───── Information provided

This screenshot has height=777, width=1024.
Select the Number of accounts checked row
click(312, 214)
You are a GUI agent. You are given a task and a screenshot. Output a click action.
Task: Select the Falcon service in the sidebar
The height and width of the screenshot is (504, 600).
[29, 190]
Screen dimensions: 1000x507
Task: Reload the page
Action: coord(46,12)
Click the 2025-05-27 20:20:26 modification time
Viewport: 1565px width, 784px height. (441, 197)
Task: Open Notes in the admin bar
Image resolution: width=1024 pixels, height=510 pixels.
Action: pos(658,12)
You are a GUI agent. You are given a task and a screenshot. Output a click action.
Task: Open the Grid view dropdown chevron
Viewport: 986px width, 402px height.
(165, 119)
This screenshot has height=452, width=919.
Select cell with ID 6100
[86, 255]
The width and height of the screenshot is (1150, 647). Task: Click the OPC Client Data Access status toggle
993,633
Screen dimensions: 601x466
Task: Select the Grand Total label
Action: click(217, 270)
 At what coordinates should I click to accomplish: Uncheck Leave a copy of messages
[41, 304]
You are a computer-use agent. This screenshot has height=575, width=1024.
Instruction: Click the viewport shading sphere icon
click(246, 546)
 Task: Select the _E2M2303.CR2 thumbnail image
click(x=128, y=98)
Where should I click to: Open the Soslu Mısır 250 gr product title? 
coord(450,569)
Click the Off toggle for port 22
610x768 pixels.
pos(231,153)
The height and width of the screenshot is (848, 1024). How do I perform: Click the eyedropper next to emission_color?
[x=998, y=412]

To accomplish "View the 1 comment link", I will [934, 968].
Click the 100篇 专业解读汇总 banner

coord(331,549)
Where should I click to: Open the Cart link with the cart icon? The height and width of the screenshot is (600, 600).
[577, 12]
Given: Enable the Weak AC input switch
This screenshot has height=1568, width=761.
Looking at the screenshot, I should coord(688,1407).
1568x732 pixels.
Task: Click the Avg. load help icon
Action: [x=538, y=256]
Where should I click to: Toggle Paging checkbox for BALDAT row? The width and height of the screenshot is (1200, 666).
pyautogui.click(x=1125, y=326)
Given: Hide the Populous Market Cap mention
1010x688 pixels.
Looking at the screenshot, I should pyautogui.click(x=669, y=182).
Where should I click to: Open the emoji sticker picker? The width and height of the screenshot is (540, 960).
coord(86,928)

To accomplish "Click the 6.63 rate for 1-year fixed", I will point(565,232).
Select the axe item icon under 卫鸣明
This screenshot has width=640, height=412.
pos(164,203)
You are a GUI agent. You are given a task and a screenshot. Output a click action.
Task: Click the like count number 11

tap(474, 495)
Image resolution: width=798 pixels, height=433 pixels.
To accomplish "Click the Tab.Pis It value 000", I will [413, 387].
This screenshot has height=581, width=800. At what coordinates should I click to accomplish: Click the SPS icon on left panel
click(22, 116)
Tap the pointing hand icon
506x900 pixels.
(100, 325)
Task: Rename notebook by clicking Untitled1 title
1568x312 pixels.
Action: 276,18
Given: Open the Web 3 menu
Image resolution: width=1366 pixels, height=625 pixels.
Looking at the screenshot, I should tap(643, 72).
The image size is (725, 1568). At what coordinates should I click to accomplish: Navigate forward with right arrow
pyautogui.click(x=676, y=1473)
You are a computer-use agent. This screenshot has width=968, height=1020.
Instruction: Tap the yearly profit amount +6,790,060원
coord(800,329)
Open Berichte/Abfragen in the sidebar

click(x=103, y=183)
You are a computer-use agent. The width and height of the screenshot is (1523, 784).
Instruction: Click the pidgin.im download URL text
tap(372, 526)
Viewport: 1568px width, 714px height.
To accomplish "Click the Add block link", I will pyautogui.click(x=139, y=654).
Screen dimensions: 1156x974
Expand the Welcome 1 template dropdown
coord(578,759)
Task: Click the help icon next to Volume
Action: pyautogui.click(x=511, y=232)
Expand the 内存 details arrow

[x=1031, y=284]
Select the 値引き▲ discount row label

──────────

__What the task asks__
Once more, give all the records exactly as they were written.

__Result below__
This screenshot has height=777, width=1024.
Select the Number of accounts checked row
click(312, 214)
You are a GUI agent. You are given a task and a screenshot. Output a click action.
Task: Select the Falcon service in the sidebar
The height and width of the screenshot is (504, 600).
[29, 190]
Screen dimensions: 1000x507
Task: Reload the page
Action: coord(46,12)
Click the 2025-05-27 20:20:26 modification time
Viewport: 1565px width, 784px height. (441, 197)
Task: Open Notes in the admin bar
Image resolution: width=1024 pixels, height=510 pixels.
Action: pos(658,12)
You are a GUI agent. You are given a task and a screenshot. Output a click action.
Task: Open the Grid view dropdown chevron
Viewport: 986px width, 402px height.
(165, 119)
This screenshot has height=452, width=919.
Select cell with ID 6100
[86, 255]
The width and height of the screenshot is (1150, 647). Task: Click the OPC Client Data Access status toggle
993,633
Screen dimensions: 601x466
Task: Select the Grand Total label
Action: click(217, 270)
 At what coordinates should I click to accomplish: Uncheck Leave a copy of messages
[41, 304]
You are a computer-use agent. This screenshot has height=575, width=1024.
Instruction: Click the viewport shading sphere icon
click(246, 546)
 Task: Select the _E2M2303.CR2 thumbnail image
click(x=128, y=98)
Where should I click to: Open the Soslu Mısır 250 gr product title? 
coord(450,569)
Click the Off toggle for port 22
610x768 pixels.
pos(231,153)
The height and width of the screenshot is (848, 1024). How do I perform: Click the eyedropper next to emission_color?
[x=998, y=412]

To accomplish "View the 1 comment link", I will [934, 968].
Click the 100篇 专业解读汇总 banner

coord(331,549)
Where should I click to: Open the Cart link with the cart icon? The height and width of the screenshot is (600, 600).
[577, 12]
Given: Enable the Weak AC input switch
This screenshot has height=1568, width=761.
Looking at the screenshot, I should coord(688,1407).
1568x732 pixels.
Task: Click the Avg. load help icon
Action: [x=538, y=256]
Where should I click to: Toggle Paging checkbox for BALDAT row? The width and height of the screenshot is (1200, 666).
pyautogui.click(x=1125, y=326)
Given: Hide the Populous Market Cap mention
1010x688 pixels.
Looking at the screenshot, I should pyautogui.click(x=669, y=182).
Where should I click to: Open the emoji sticker picker? The width and height of the screenshot is (540, 960).
coord(86,928)

To accomplish "Click the 6.63 rate for 1-year fixed", I will point(565,232).
Select the axe item icon under 卫鸣明
This screenshot has width=640, height=412.
pos(164,203)
You are a GUI agent. You are given a task and a screenshot. Output a click action.
Task: Click the like count number 11

tap(474, 495)
Image resolution: width=798 pixels, height=433 pixels.
To accomplish "Click the Tab.Pis It value 000", I will [413, 387].
This screenshot has height=581, width=800. At what coordinates should I click to accomplish: Click the SPS icon on left panel
click(22, 116)
Tap the pointing hand icon
506x900 pixels.
(100, 325)
Task: Rename notebook by clicking Untitled1 title
1568x312 pixels.
Action: 276,18
Given: Open the Web 3 menu
Image resolution: width=1366 pixels, height=625 pixels.
Looking at the screenshot, I should tap(643, 72).
The image size is (725, 1568). At what coordinates should I click to accomplish: Navigate forward with right arrow
pyautogui.click(x=676, y=1473)
You are a computer-use agent. This screenshot has width=968, height=1020.
Instruction: Tap the yearly profit amount +6,790,060원
coord(800,329)
Open Berichte/Abfragen in the sidebar

click(x=103, y=183)
You are a computer-use agent. The width and height of the screenshot is (1523, 784).
Instruction: Click the pidgin.im download URL text
tap(372, 526)
Viewport: 1568px width, 714px height.
To accomplish "Click the Add block link", I will pyautogui.click(x=139, y=654).
Screen dimensions: 1156x974
Expand the Welcome 1 template dropdown
coord(578,759)
Task: Click the help icon next to Volume
Action: pyautogui.click(x=511, y=232)
Expand the 内存 details arrow

[x=1031, y=284]
Select the 値引き▲ discount row label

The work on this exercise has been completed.